Chua proposes incentive to keep doctors in government hospitals

  • Nation
  • Friday, 07 May 2004


KUALA LUMPUR: The Health Ministry is looking into the feasibility of setting up private wings in government hospitals to halt the brain drain of specialists and doctors. 

Health Minister Datuk Dr Chua Soi Lek said a committee, headed by his deputy Datuk Dr Abdul Latiff Ahmad, had been formed to look into all aspects of the proposal such as legislation, use of human resources and fees. 

“The committee will study the matter closely and come up with a decision on whether it can be implemented. 

“I expect a working model to be ready within two months,” he told reporters after a three-hour dialogue with the Malaysian Medical Association (MMA) yesterday. 

Health Minister Datuk Dr Chua Soi Lek (middle), his deputy Datuk Dr Abdul Latiff Ahmad (left) and the ministry's Parliamentary Secretary Lee Kah Choon (right) at the dialogue with the MMA.

The Government proposed last year that private wings be set up in government hospitals administered by the Health Ministry to attract more specialists and enable serving doctors to enjoy better remuneration by providing treatment at reasonable charges. 

The wings would offer facilities similar to private hospitals, such as private rooms with attached bathrooms and television. 

Currently, private wings are available at the University Malaya Medical Centre and Hospital Universiti Kebangsaan Malaysia, both of which are under the Education Ministry. 

Dr Chua said if the committee, whose members include MMA representatives, found the arrangement feasible, it would come up with the working model. 

“It will cover issues like how much time a government doctor will be given to work in the private wing,” he said, adding that MMA recently submitted a proposal to the ministry on the matter.  

Dr Chua said if the committee found that implementing the private wing was not feasible, it would have to look for an alternative to stop the brain dran. 

“Maybe doctors could be allowed to do locum,” he said. 

On unfilled positions in the government medical service, Dr Chua said there were currently around 3,000 vacancies.  

He said that 40% of 1,200 positions for specialists and 25% of 10,000 positions for medical officers were vacant. 

“The ministry is sympathetic about the low salary scale for government doctors and specialists. 

“I cannot give a particular solution because promotions and pay increments come under a special committee chaired by the Prime Minister,” he said. 

Dr Chua also said the ministry hoped to table the Traditional and Complementary Medicines Bill in Parliament in 2006. 

Under the proposed legislation, he said that practitioners of traditional and alternative medicine would be better regulated. 

“The practitioners had also asked to be allowed to use the initials 'Dr' and issue medical certificates.
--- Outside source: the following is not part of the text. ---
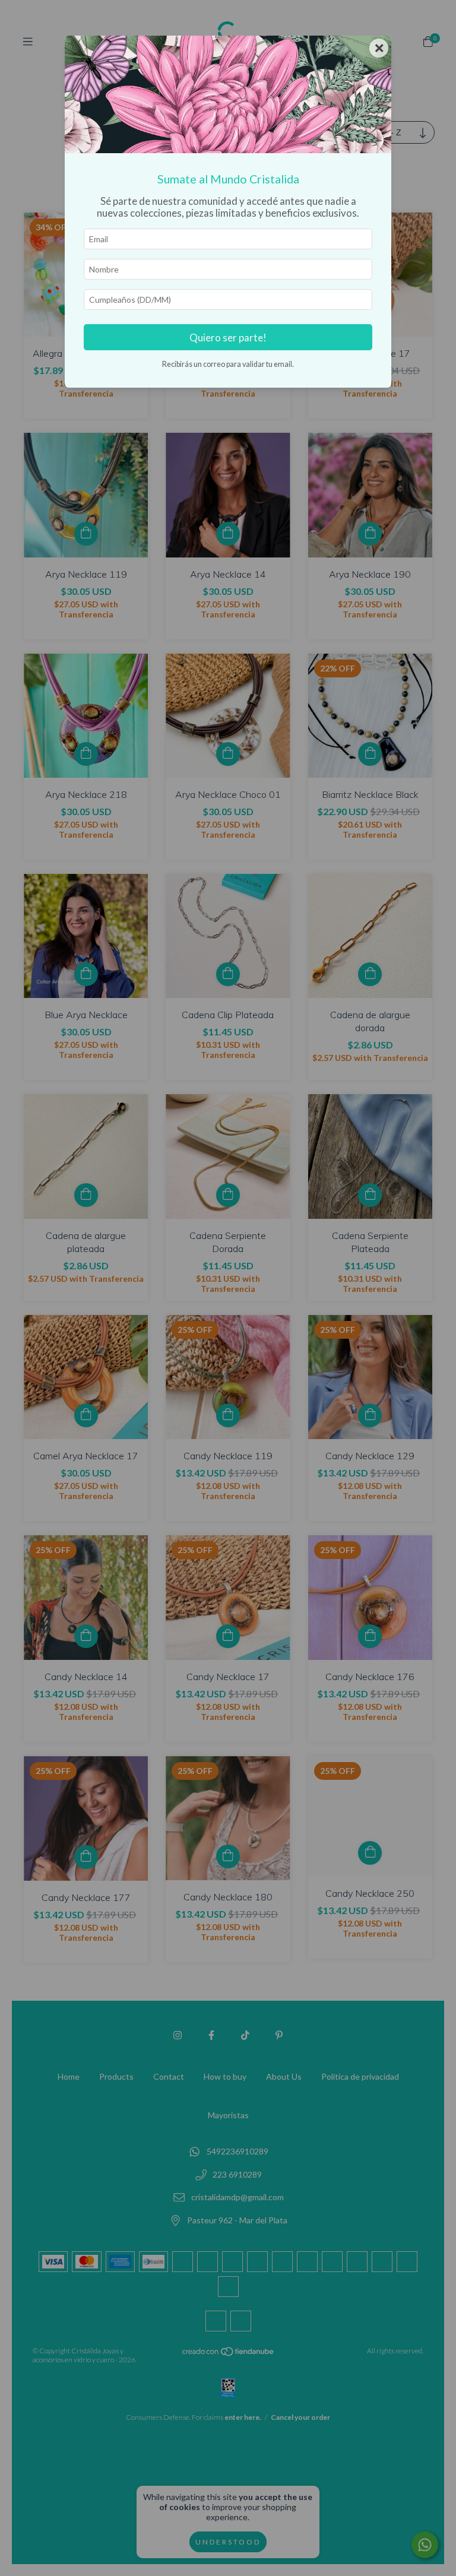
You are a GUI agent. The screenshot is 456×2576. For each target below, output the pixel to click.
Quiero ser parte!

This will not be allowed by the ministry,” he said, adding that over 3,000 practitioners had voluntarily registered with the ministry. 

On MMA's complaints of “fee splitting” (where doctors pass on part of their fees to the hospitals they serve), Dr Chua asked doctors attached to private hospitals to lodge reports with the ministry if this happened. 

“It is regarded as unethical,” he said.